• **WHAT IS BEING ASKED**
Turn the material into a numbered list, beginning at the line with "Screen dimensions: 1004x565" and continuing through the line with "pos(158,54)", with blank lines dropped. Leave the pictures out of the answer.

(Pointing records for screenshots and pages)
- - - -

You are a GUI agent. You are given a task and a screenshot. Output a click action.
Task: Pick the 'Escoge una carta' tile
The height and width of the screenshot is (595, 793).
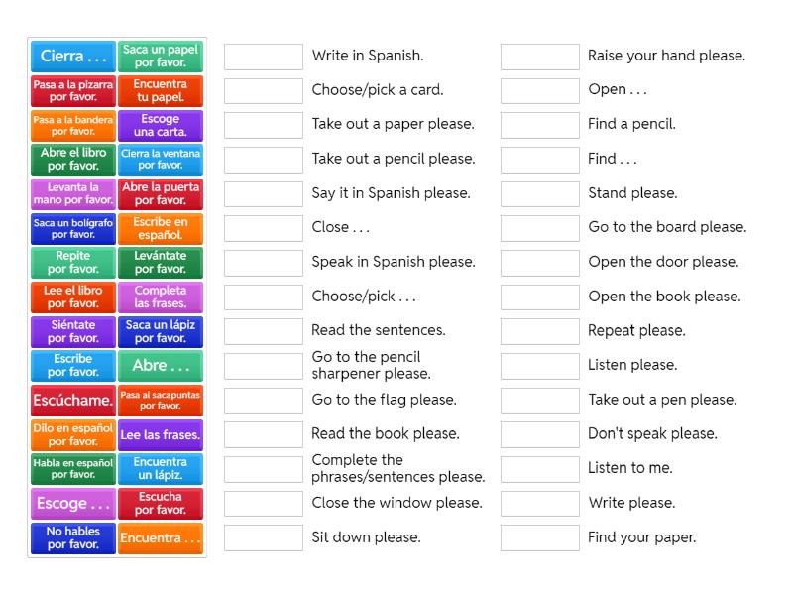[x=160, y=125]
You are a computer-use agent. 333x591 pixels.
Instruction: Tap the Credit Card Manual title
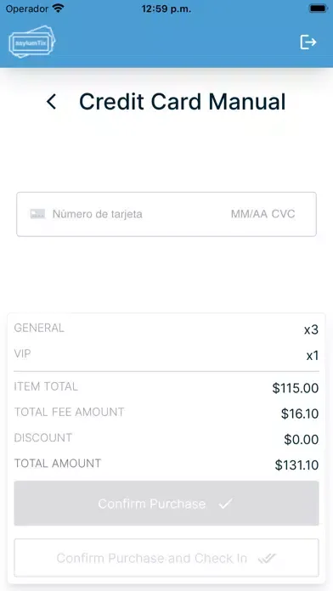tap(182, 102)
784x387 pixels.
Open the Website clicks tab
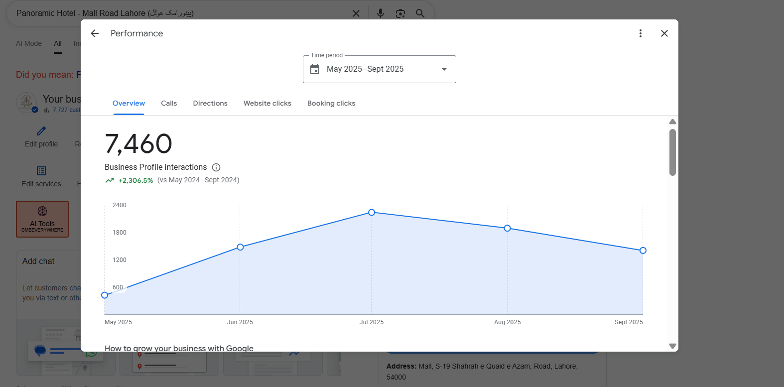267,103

- - - -

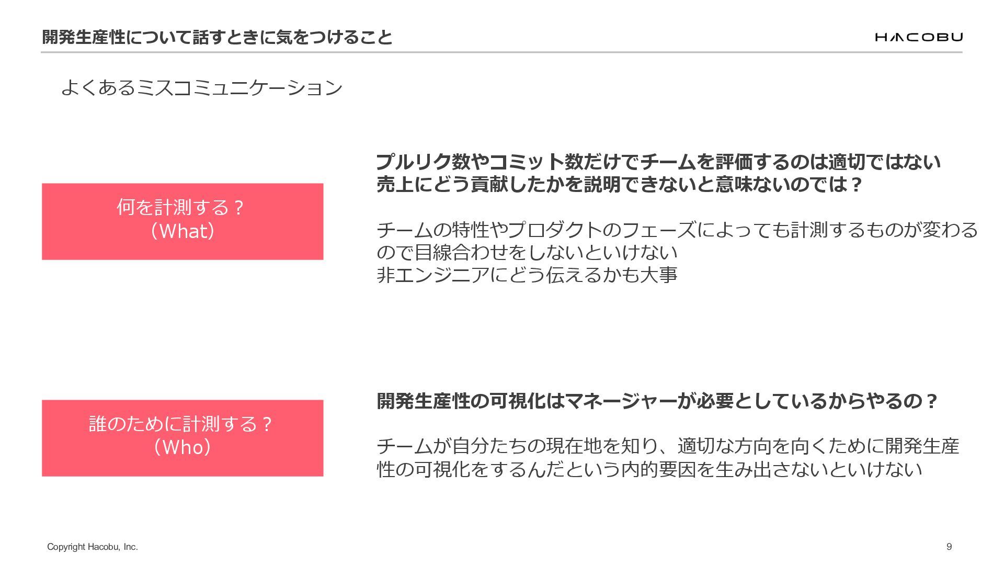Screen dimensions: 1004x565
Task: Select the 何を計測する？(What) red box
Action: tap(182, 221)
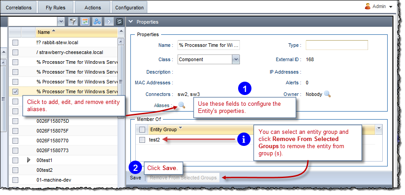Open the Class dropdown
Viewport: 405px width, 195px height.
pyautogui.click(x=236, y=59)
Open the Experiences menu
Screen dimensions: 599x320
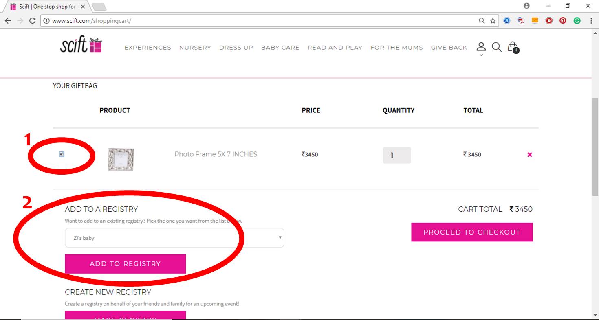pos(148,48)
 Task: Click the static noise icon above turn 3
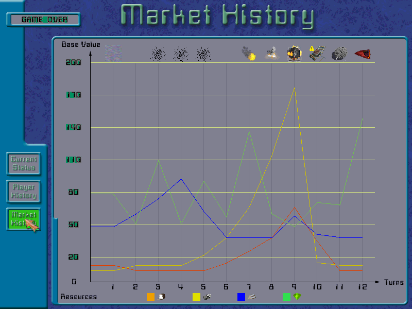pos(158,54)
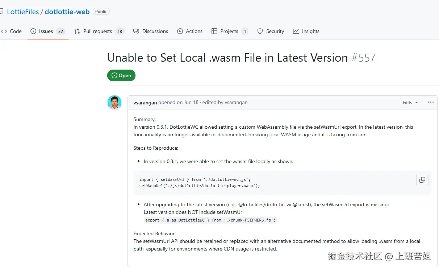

- - - -

• **FINISHED TASK**
1. Screen dimensions: 1004x565
2. Task: Select the 何を計測する？(What) red box
3. Action: tap(182, 221)
4. Open the Class dropdown
5. Viewport: 405px width, 195px height.
6. pyautogui.click(x=236, y=59)
7. Open the Experiences menu
8. Screen dimensions: 599x320
9. pos(148,48)
10.  Task: Click the static noise icon above turn 3
11. pos(158,54)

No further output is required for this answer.